If anyone has pictures to share that'd be great too.
 
White ceiling too

Hi, I am north of you in NH. I have a stand alone 24x24 shop building with walk out basement that has a gravel floor. When I bought it the walls were insulated but not the ceiling of the main floor or the ceiling of the basement. I insulated both, added an insulated door and a vented Reznor propane ceiling mount heater rated for 36x36. It has worked well for 8 yrs.

What I just did last summer was to cover the ceiling insulation with strand board (on sale at HD) and then paint that white. It has made a huge difference with lighting especially during the winter months.

I have a 2 layer 3/4" Plywood floor that is great, I would not want to be on concrete and if I was I would put in one of the new systems they have for adding a wood floor over the concrete.

Surface rust from summer humidity was an issue until I added the better insulation and got more serious about tool maintenance, WD40 and Paste Wax, now it is no big deal.

If you look at properties with existing outbuildings or garages that you would like to use as a shop take a good look at the electrical panel and make sure you have 240 volts and preferably 200 amps or that you are prepared to have it added. Several folks have posted on this forum that they have backed away from certain lathes because it was too expensive to add the electrical service. I have a separate panel for the shop but my older General table saw is still at 110 and I can "dim the lights" in the house if I bite a bit too aggressively into 10/4 Oak. As I get more serious with my shop time I am contemplating having the power company bring in a separate drop for the shop but in my case I will have to pay for second pole.

-Frank
 
dust migrating

Thanks for the replies, everyone.

What's a good way to keep dust from migrating through a house from a basement shop?
I have used a "house" shop for 25+ yrs. A door on the room. Great dust collection i.e. dust collector with uumph, a dust collector on ceiling (or two depending on size of shop) I vacuum myself when I leave.
 
John T., I use the ole "20 inch box fan with furnace filter" trick, mounted behind the lathe spindle, low speed for turning and high for sanding. Imperfect of course but works remarkably well, esp. considering the minimal cost.

Also have a small DC w/ 1 micron filter canister that serves the TS, BS, and 6x48 belt sander, and an extra furnace filter in front of the heater/AC unit that helps keep the AC coil clean.
 
Love the photos of him pushing modest snowfalls off the panels. One of the reasons why solar isn't worth the effort for folks like myself. Use the same south-facing wall for windows with tight curtains, and you can gather all kinds of heat on a bright day. The brightest tend to be the coldest as well. When the sun's not shining, close up tight. Summer sun slants require a bit of planning on the overhang, but the "system" works.

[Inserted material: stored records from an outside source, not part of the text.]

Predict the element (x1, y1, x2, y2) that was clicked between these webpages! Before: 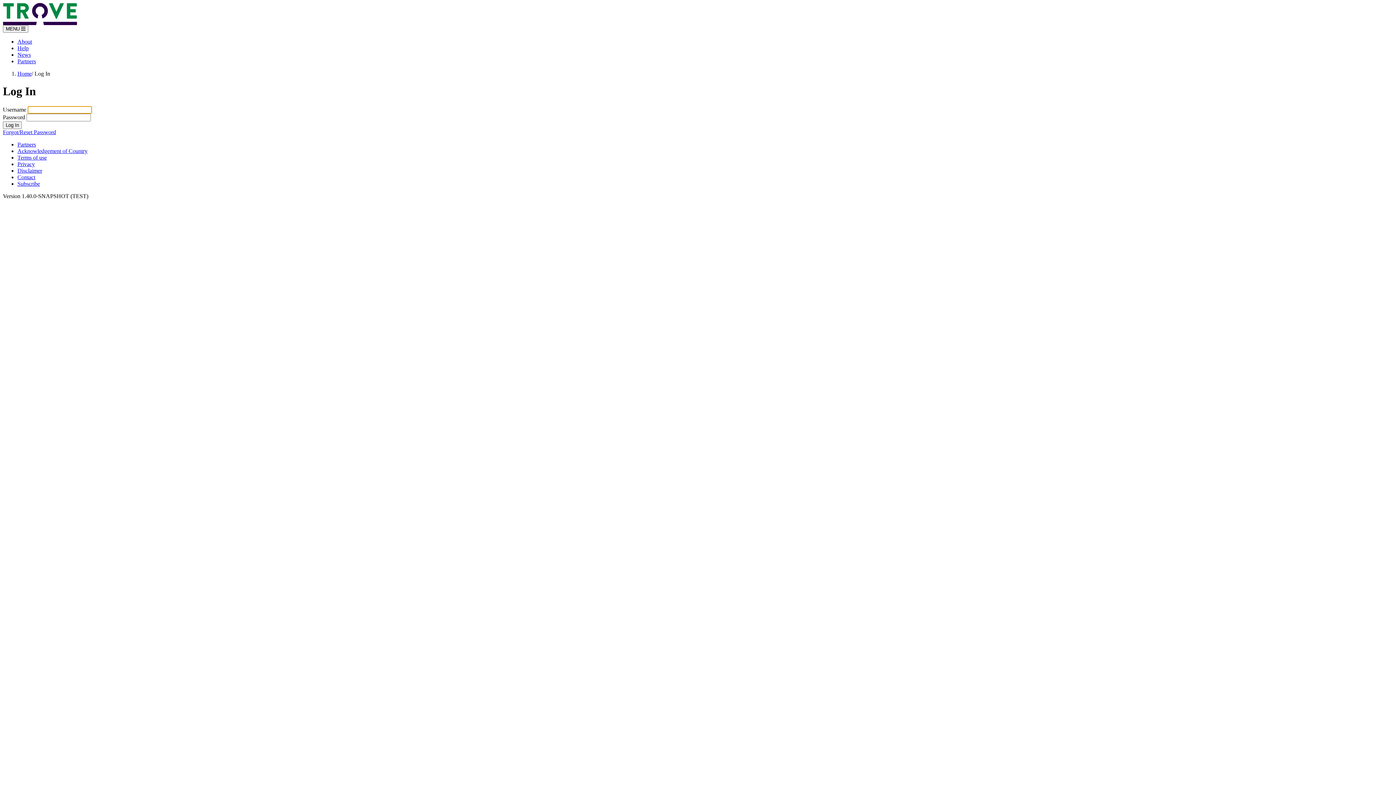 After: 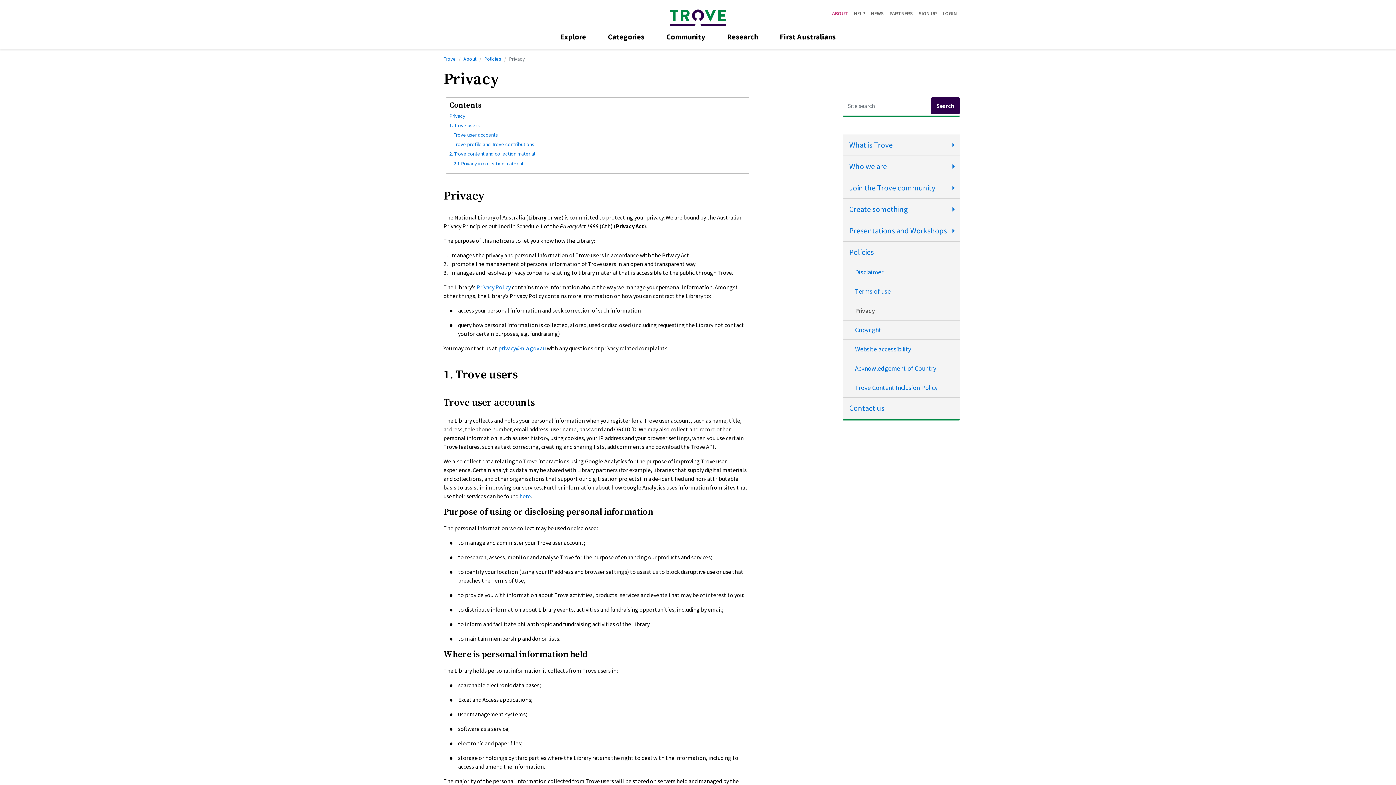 Action: bbox: (17, 161, 34, 167) label: Privacy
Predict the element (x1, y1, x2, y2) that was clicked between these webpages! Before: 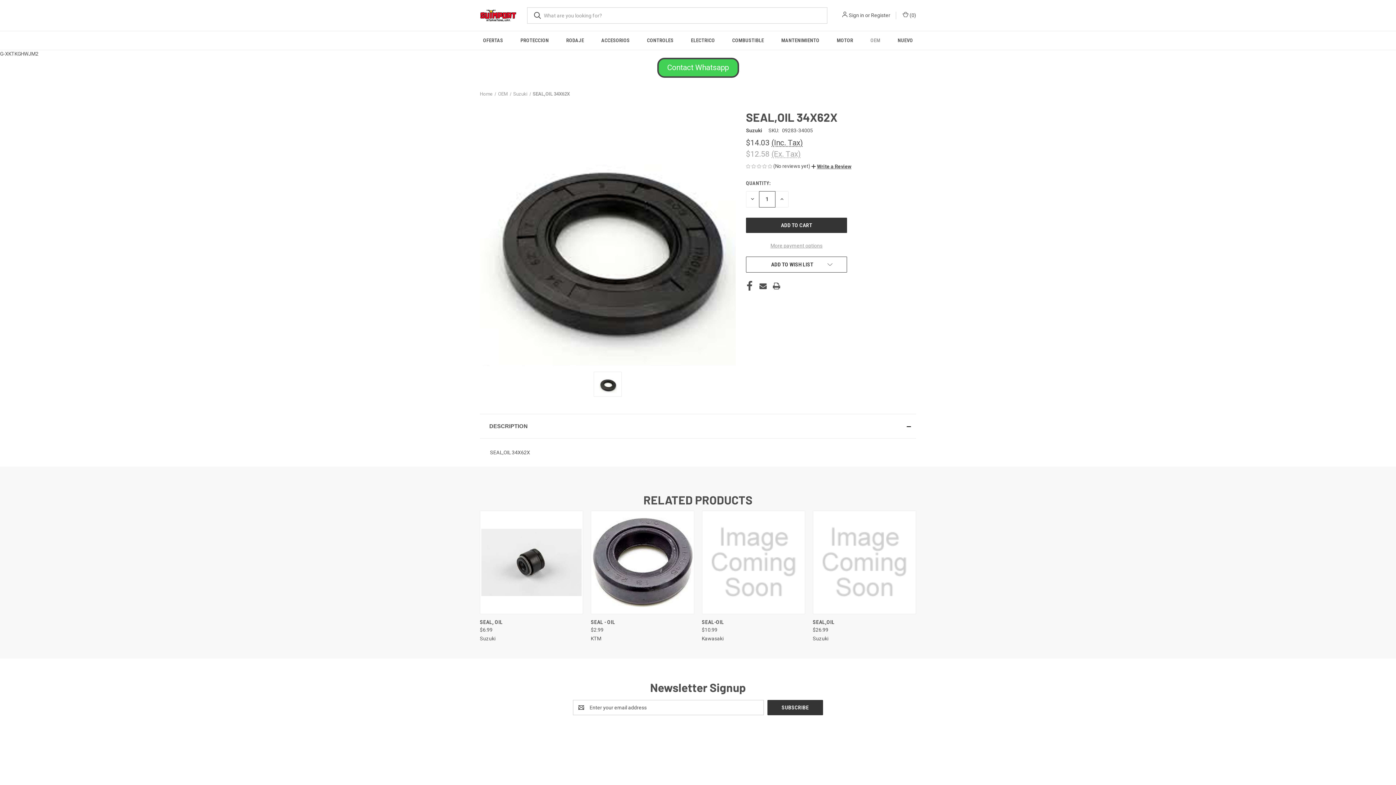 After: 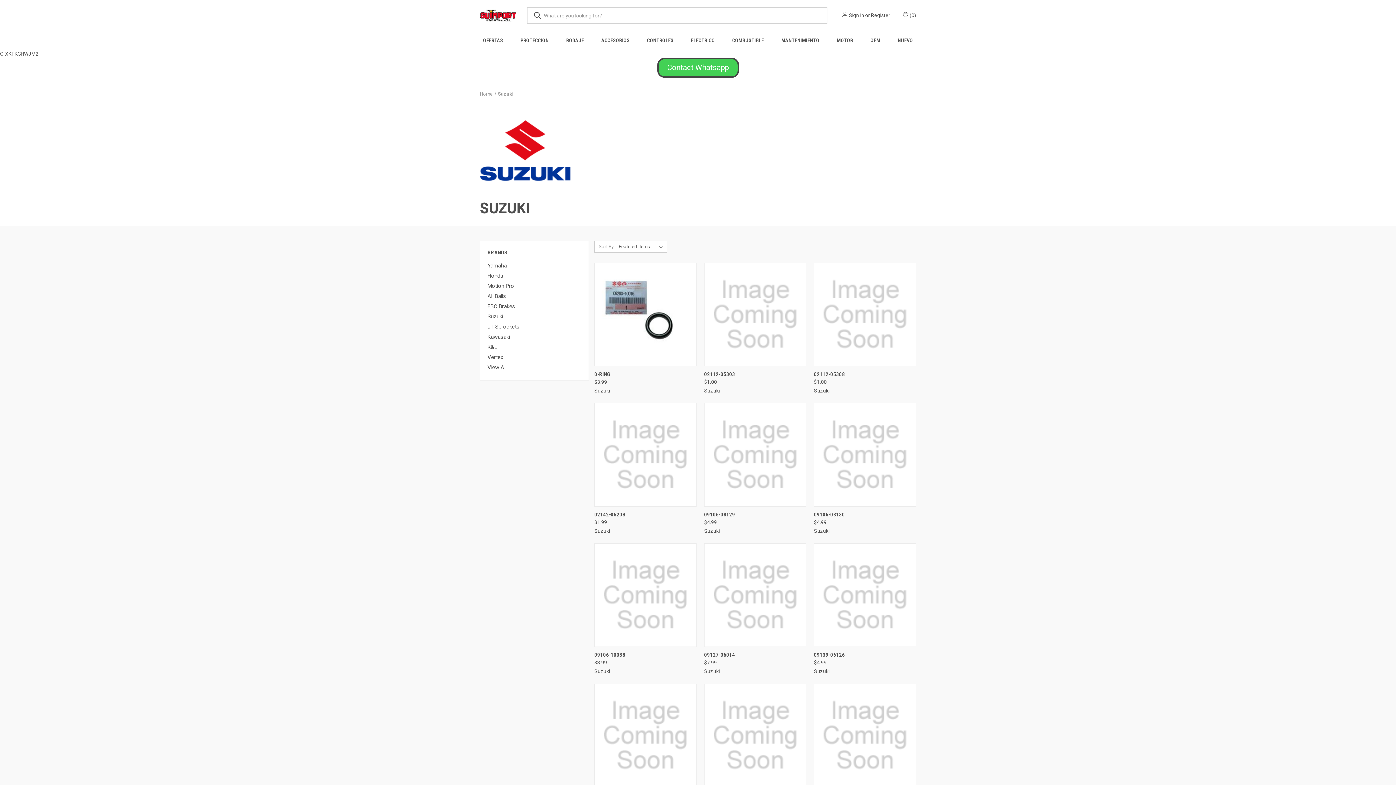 Action: bbox: (746, 127, 762, 133) label: Suzuki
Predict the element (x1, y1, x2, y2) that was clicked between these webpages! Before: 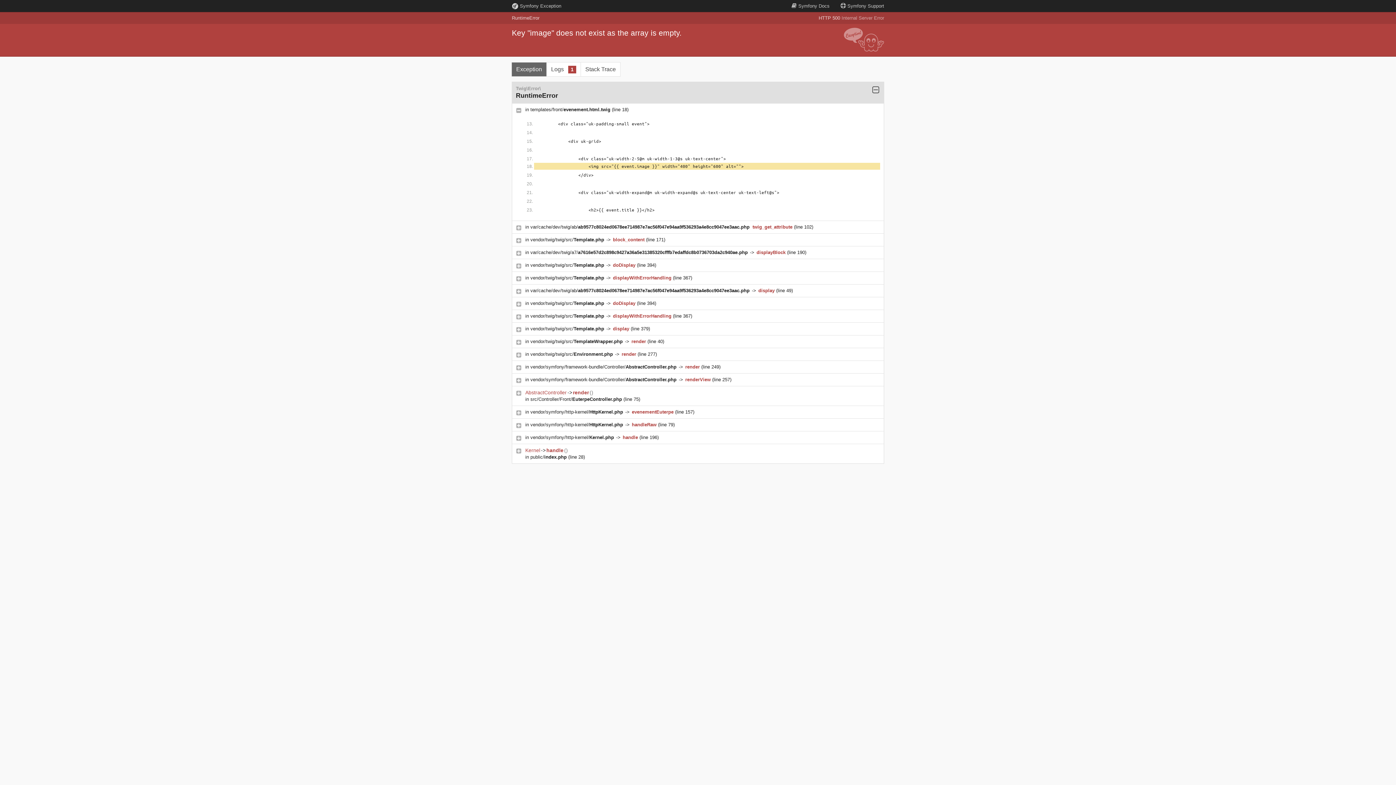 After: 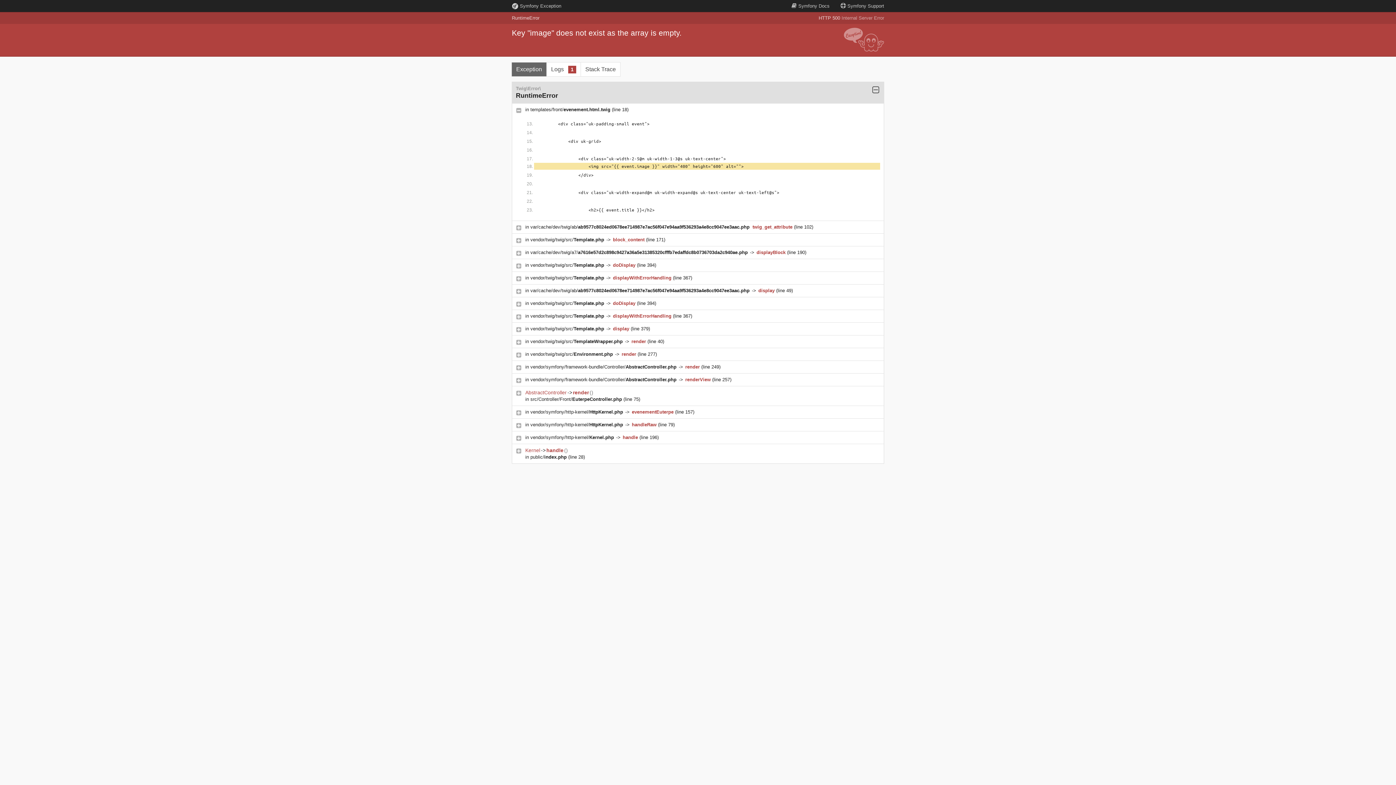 Action: label: var/cache/dev/twig/ab/ab9577c8024ed0678ee714987e7ac56f047e94aa9f536293a4e8cc9047ee3aac.php  bbox: (530, 288, 751, 293)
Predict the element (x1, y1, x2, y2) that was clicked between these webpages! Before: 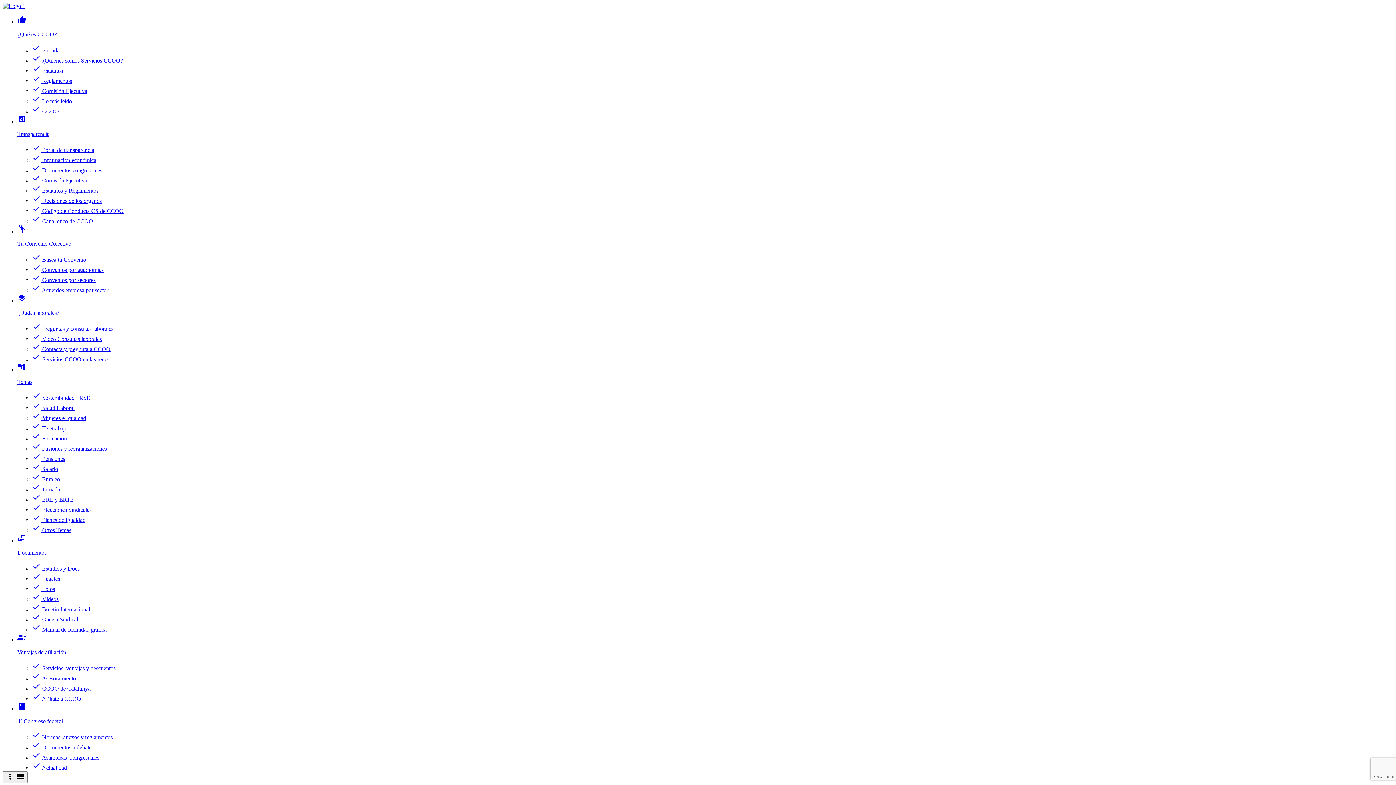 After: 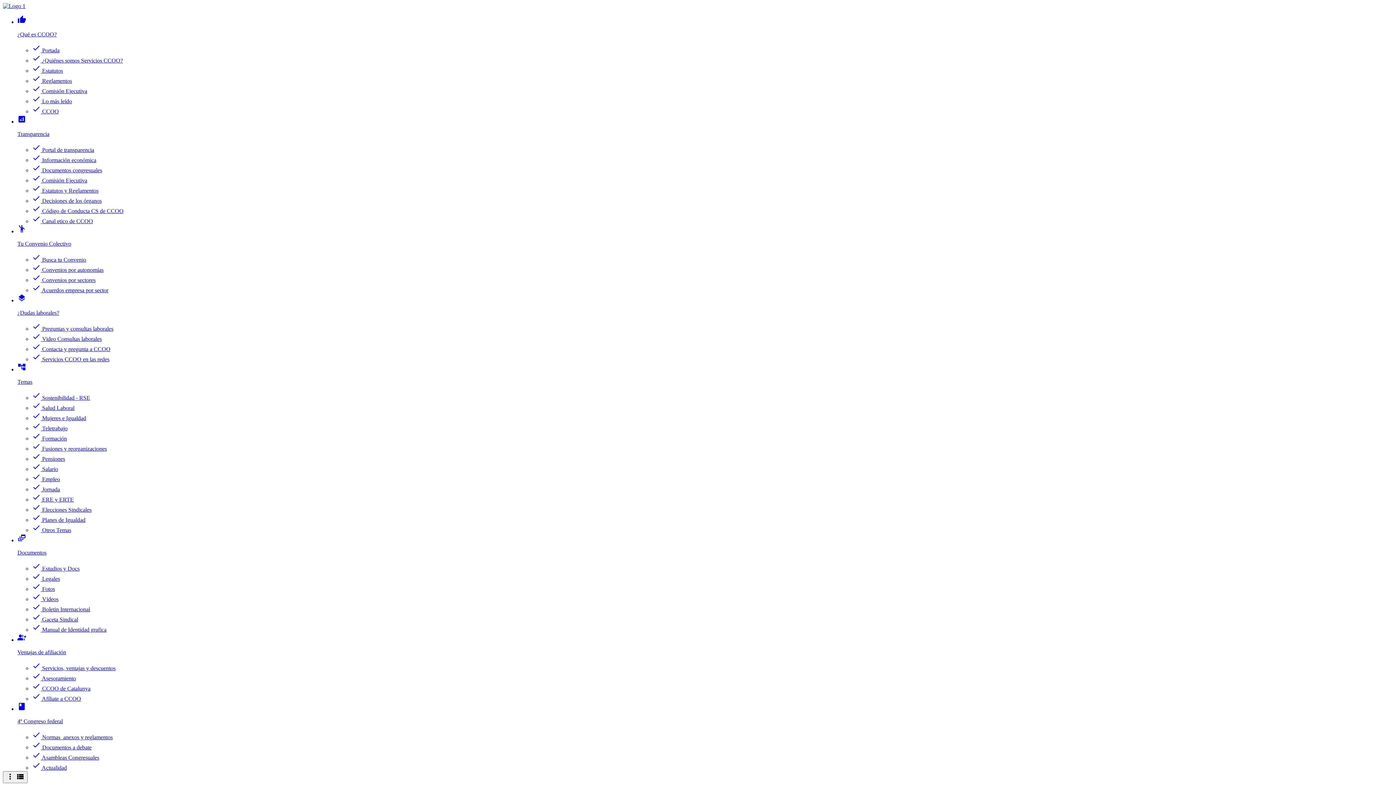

I've come to think that a bit of tolerance of overheating is more economical than trying to keep things even. Gather heat while the sun shines and let the floor and walls give it back later.
 
Shop in PA

I have a 13'x24' shop on end of a 2 car garage. Way to small going to add another 20' to the end of it. I pulled a 60 amp sub panel to the garage, too small go with at least 100 amp. Insulated walls and ceiling with OSB board on wall and ceiling,painted white works well!
Floor is concrete I used plastic 12"x!2" tiles from a box store on floor works well once you get used to the clip clap of walking on it.
Heated with propane forced air vented ceiling mounted heater, works well!
All in all go bigger and more electric then you think you need!